Goal:
Revise the entries below so that "midpoint" becomes "center" everywhere it appears, leaving everything else untouched.

Data in this exercise:
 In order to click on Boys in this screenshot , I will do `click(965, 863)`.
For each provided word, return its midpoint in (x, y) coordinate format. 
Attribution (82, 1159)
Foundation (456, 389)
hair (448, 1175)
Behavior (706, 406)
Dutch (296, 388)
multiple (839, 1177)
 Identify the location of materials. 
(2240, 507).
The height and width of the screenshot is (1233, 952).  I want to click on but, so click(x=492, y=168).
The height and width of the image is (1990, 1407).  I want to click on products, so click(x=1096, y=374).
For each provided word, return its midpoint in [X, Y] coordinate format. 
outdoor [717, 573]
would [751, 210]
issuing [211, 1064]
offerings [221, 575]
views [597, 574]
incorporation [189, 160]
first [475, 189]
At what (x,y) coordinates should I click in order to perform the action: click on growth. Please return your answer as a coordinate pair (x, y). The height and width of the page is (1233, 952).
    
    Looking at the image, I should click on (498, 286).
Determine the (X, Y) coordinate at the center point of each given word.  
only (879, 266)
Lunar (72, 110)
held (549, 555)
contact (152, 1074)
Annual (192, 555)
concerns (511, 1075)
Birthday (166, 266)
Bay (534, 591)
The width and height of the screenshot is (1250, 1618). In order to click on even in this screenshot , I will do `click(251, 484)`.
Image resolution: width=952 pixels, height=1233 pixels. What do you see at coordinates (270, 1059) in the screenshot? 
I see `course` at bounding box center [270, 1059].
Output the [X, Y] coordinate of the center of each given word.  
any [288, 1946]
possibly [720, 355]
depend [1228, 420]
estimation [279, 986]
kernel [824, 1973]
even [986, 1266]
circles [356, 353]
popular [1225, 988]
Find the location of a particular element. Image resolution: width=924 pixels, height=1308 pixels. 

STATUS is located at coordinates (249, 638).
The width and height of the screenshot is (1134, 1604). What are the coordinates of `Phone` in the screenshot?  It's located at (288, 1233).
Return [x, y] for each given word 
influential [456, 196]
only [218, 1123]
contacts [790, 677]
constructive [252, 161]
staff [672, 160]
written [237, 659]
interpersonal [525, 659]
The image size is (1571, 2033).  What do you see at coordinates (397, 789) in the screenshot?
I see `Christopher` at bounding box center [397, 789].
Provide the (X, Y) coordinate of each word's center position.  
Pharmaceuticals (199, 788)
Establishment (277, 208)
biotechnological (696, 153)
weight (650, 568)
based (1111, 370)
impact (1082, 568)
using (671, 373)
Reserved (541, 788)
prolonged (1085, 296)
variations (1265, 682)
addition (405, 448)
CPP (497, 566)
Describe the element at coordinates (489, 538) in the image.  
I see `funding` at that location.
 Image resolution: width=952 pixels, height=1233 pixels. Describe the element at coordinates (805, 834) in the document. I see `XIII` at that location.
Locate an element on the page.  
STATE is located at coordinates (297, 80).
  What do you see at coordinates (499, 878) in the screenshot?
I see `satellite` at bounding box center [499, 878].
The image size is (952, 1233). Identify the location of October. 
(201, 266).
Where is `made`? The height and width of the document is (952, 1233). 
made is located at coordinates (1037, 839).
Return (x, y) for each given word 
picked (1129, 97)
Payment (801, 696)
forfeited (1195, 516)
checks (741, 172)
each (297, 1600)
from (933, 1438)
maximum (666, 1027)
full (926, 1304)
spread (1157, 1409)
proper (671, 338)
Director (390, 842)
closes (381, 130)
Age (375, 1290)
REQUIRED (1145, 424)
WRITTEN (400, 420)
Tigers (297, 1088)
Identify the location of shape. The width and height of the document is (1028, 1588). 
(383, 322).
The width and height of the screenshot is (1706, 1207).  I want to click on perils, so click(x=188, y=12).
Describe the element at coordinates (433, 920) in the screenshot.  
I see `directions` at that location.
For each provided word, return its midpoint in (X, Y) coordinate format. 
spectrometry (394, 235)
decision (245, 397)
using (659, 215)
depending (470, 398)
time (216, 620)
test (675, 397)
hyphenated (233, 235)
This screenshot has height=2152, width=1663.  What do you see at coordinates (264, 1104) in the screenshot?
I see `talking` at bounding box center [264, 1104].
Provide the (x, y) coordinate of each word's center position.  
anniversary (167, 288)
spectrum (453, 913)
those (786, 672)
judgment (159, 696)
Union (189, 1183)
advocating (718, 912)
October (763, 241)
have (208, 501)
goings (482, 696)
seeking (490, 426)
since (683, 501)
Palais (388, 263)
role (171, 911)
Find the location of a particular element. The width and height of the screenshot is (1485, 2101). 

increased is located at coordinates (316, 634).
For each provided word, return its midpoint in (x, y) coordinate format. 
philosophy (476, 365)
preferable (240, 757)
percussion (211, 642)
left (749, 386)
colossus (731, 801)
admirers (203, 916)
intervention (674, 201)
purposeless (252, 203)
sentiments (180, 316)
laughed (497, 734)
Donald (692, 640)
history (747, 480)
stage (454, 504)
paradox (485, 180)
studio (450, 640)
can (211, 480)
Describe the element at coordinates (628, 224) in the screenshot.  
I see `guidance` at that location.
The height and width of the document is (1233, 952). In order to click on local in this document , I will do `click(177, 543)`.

Response for this exercise:
 In order to click on Boys in this screenshot , I will do `click(965, 863)`.
For each provided word, return its center in (x, y) coordinate format. 
Attribution (82, 1159)
Foundation (456, 389)
hair (448, 1175)
Behavior (706, 406)
Dutch (296, 388)
multiple (839, 1177)
 Identify the location of materials. 
(2240, 507).
The height and width of the screenshot is (1233, 952).  I want to click on but, so click(x=492, y=168).
The height and width of the image is (1990, 1407).  I want to click on products, so click(x=1096, y=374).
For each provided word, return its center in [X, Y] coordinate format. 
outdoor [717, 573]
would [751, 210]
issuing [211, 1064]
offerings [221, 575]
views [597, 574]
incorporation [189, 160]
first [475, 189]
At what (x,y) coordinates should I click in order to perform the action: click on growth. Please return your answer as a coordinate pair (x, y). The height and width of the page is (1233, 952).
    
    Looking at the image, I should click on (498, 286).
Determine the (X, Y) coordinate at the center point of each given word.  
only (879, 266)
Lunar (72, 110)
held (549, 555)
contact (152, 1074)
Annual (192, 555)
concerns (511, 1075)
Birthday (166, 266)
Bay (534, 591)
The width and height of the screenshot is (1250, 1618). In order to click on even in this screenshot , I will do `click(251, 484)`.
Image resolution: width=952 pixels, height=1233 pixels. What do you see at coordinates (270, 1059) in the screenshot? 
I see `course` at bounding box center [270, 1059].
Output the [X, Y] coordinate of the center of each given word.  
any [288, 1946]
possibly [720, 355]
depend [1228, 420]
estimation [279, 986]
kernel [824, 1973]
even [986, 1266]
circles [356, 353]
popular [1225, 988]
Find the location of a particular element. Image resolution: width=924 pixels, height=1308 pixels. 

STATUS is located at coordinates (249, 638).
The width and height of the screenshot is (1134, 1604). What are the coordinates of `Phone` in the screenshot?  It's located at (288, 1233).
Return [x, y] for each given word 
influential [456, 196]
only [218, 1123]
contacts [790, 677]
constructive [252, 161]
staff [672, 160]
written [237, 659]
interpersonal [525, 659]
The image size is (1571, 2033).  What do you see at coordinates (397, 789) in the screenshot?
I see `Christopher` at bounding box center [397, 789].
Provide the (X, Y) coordinate of each word's center position.  
Pharmaceuticals (199, 788)
Establishment (277, 208)
biotechnological (696, 153)
weight (650, 568)
based (1111, 370)
impact (1082, 568)
using (671, 373)
Reserved (541, 788)
prolonged (1085, 296)
variations (1265, 682)
addition (405, 448)
CPP (497, 566)
Describe the element at coordinates (489, 538) in the image.  
I see `funding` at that location.
 Image resolution: width=952 pixels, height=1233 pixels. Describe the element at coordinates (805, 834) in the document. I see `XIII` at that location.
Locate an element on the page.  
STATE is located at coordinates (297, 80).
  What do you see at coordinates (499, 878) in the screenshot?
I see `satellite` at bounding box center [499, 878].
The image size is (952, 1233). Identify the location of October. 
(201, 266).
Where is `made`? The height and width of the document is (952, 1233). 
made is located at coordinates (1037, 839).
Return (x, y) for each given word 
picked (1129, 97)
Payment (801, 696)
forfeited (1195, 516)
checks (741, 172)
each (297, 1600)
from (933, 1438)
maximum (666, 1027)
full (926, 1304)
spread (1157, 1409)
proper (671, 338)
Director (390, 842)
closes (381, 130)
Age (375, 1290)
REQUIRED (1145, 424)
WRITTEN (400, 420)
Tigers (297, 1088)
Identify the location of shape. The width and height of the document is (1028, 1588). 
(383, 322).
The width and height of the screenshot is (1706, 1207).  I want to click on perils, so click(x=188, y=12).
Describe the element at coordinates (433, 920) in the screenshot.  
I see `directions` at that location.
For each provided word, return its center in (X, Y) coordinate format. 
spectrometry (394, 235)
decision (245, 397)
using (659, 215)
depending (470, 398)
time (216, 620)
test (675, 397)
hyphenated (233, 235)
This screenshot has height=2152, width=1663.  What do you see at coordinates (264, 1104) in the screenshot?
I see `talking` at bounding box center [264, 1104].
Provide the (x, y) coordinate of each word's center position.  
anniversary (167, 288)
spectrum (453, 913)
those (786, 672)
judgment (159, 696)
Union (189, 1183)
advocating (718, 912)
October (763, 241)
have (208, 501)
goings (482, 696)
seeking (490, 426)
since (683, 501)
Palais (388, 263)
role (171, 911)
Find the location of a particular element. The width and height of the screenshot is (1485, 2101). 

increased is located at coordinates (316, 634).
For each provided word, return its center in (x, y) coordinate format. 
philosophy (476, 365)
preferable (240, 757)
percussion (211, 642)
left (749, 386)
colossus (731, 801)
admirers (203, 916)
intervention (674, 201)
purposeless (252, 203)
sentiments (180, 316)
laughed (497, 734)
Donald (692, 640)
history (747, 480)
stage (454, 504)
paradox (485, 180)
studio (450, 640)
can (211, 480)
Describe the element at coordinates (628, 224) in the screenshot.  
I see `guidance` at that location.
The height and width of the document is (1233, 952). In order to click on local in this document , I will do `click(177, 543)`.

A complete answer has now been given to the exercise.